Blinken joins rare Israel-Arab summit
SDE BOKER, Israel-United States Secretary of State Antony Blinken and the top diplomats of Israel and four Arab states held talks on Monday to discuss issues from the Iran nuclear negotiations to the global shockwaves of the Russia-Ukraine conflict.
The talks brought together for the first time on Israeli soil the foreign ministers of the United Arab Emirates, Bahrain, Morocco-which all normalized ties with the Jewish state in 2020-and Egypt.
Its late Sunday opening, in the Sde Boker kibbutz deep in the Negev desert, was marred by a shooting in northern Israel that killed two police officers. The Islamic State group, which has rarely managed to stage attacks inside Israel, claimed responsibility for the attack.
And early on Monday, Prime Minister Naftali Bennett's office confirmed he had caught COVID-19, a day after he held closed-door meetings with Blinken, followed by a joint news conference without masks.
The State Department said Blinken, who was out jogging in Negev early on Monday, was the only member of the US delegation considered a "close contact" of Bennett's and that he would follow public health guidelines "including by masking and undergoing appropriate testing".
The Negev meeting takes place as the US and European allies have expressed quiet frustration that Middle East countries generally have not combined efforts to back Ukraine in the conflict and not distancing themselves from Moscow.
But Palestinian President Mahmud Abbas rebuffed any pressure to criticize Russia, instead castigating the West for "double standards" that he said penalized Moscow while ignoring Israel's "crimes" against the Palestinians.
"The current events in Europe have shown blatant double standards," he told Blinken on Sunday.
"Despite the crimes of the Israeli occupation that amounted to ethnic cleansing and racial discrimination… we find no one who is holding Israel responsible for behaving as a state above the law."
The talks on restoring the 2015 Iran nuclear deal were high on the agenda in meetings that Blinken held on Sunday with Bennett, Foreign Minister Yair Lapid and President Isaac Herzog.

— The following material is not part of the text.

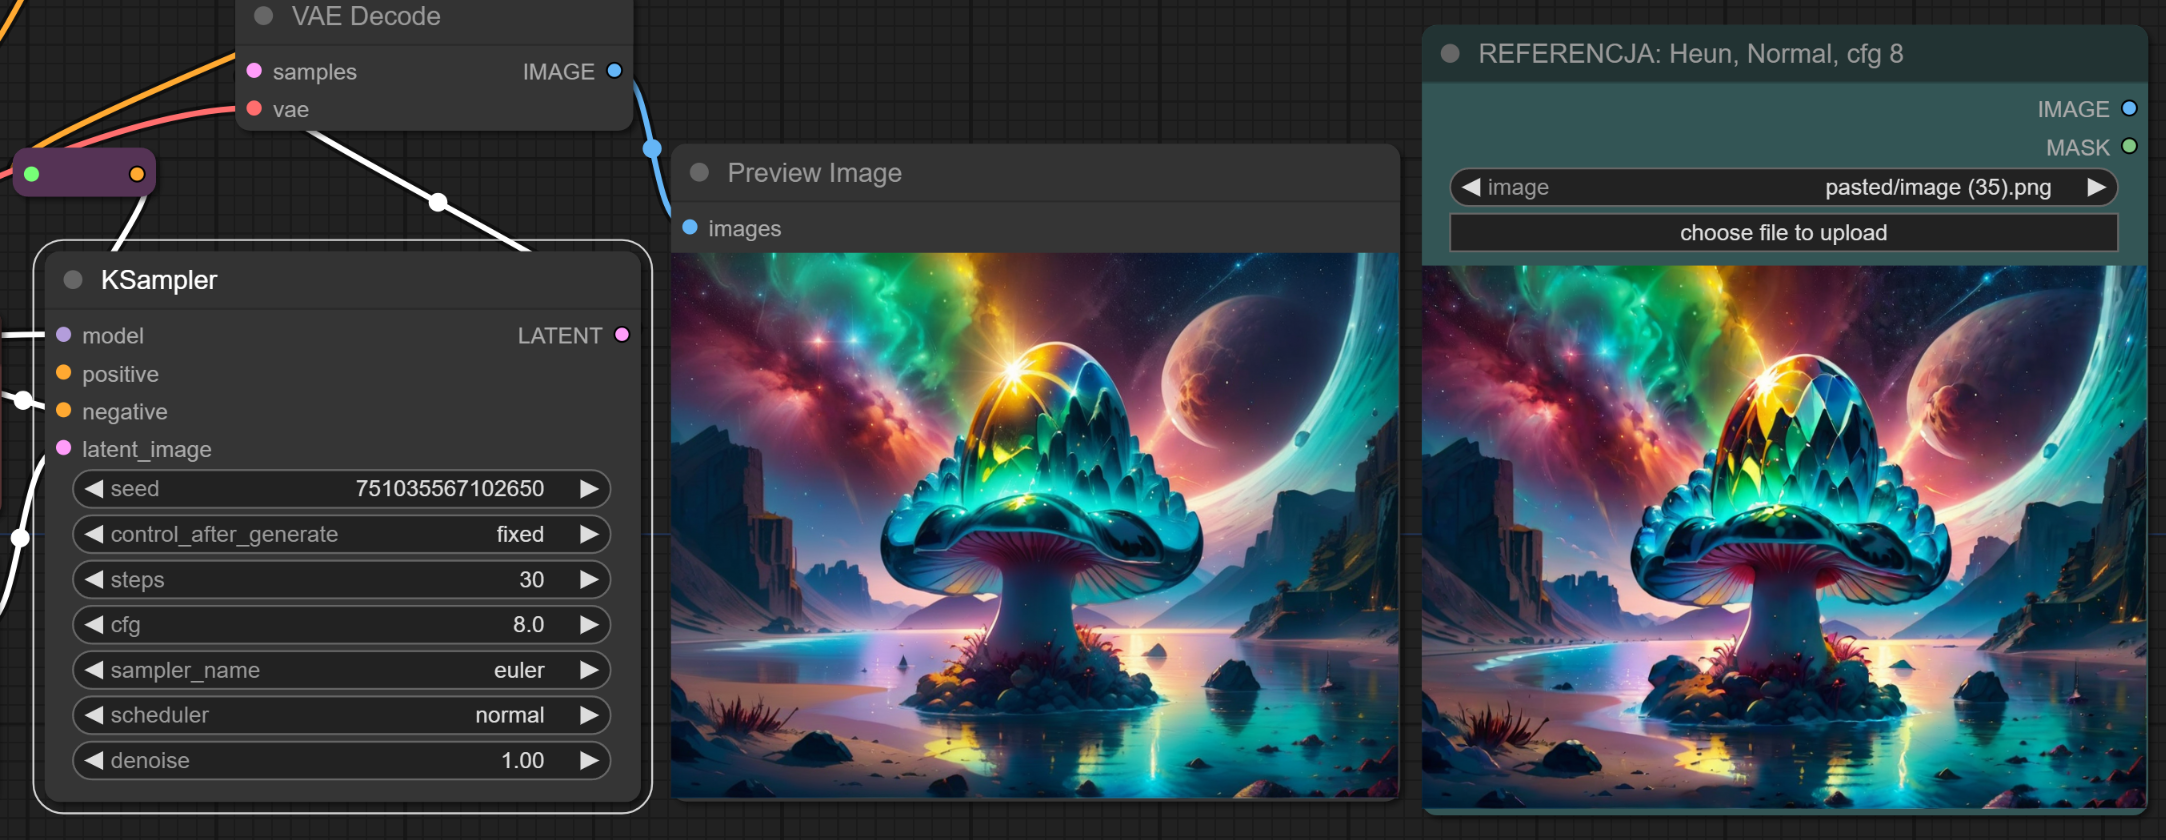Click the reference node MASK output socket
Viewport: 2166px width, 840px height.
point(2129,147)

Speaking alongside Lapid, Blinken said the US believes restoring the agreement is "the best way to put Iran's (nuclear) program back in the box" after the US withdrew from the deal under former president Donald Trump in 2018.
Blinken stressed that "when it comes to the most important element, we see eye-to-eye" with Israel.
Lapid said the two sides "have disagreements" about the deal, in which the restoration is in the final stages of negotiation in Vienna after almost a year of on-off talks.
Also on Sunday, the Islamic Resistance Movement, or Hamas, slammed the meeting between the Arab countries' foreign ministers with Blinken.
Hazem Qassem, Hamas spokesman in Gaza, told reporters that "Hamas rejects all forms of normalization with Israel", adding that such meetings "serve nothing but perpetuate the continuous aggression against the Palestinians and their land".
Qassem called on Arab countries that signed normalization agreements with Israel to reconsider them in line with the interests of their people, and to keep with their historical responsibilities in protecting Jerusalem and Palestine.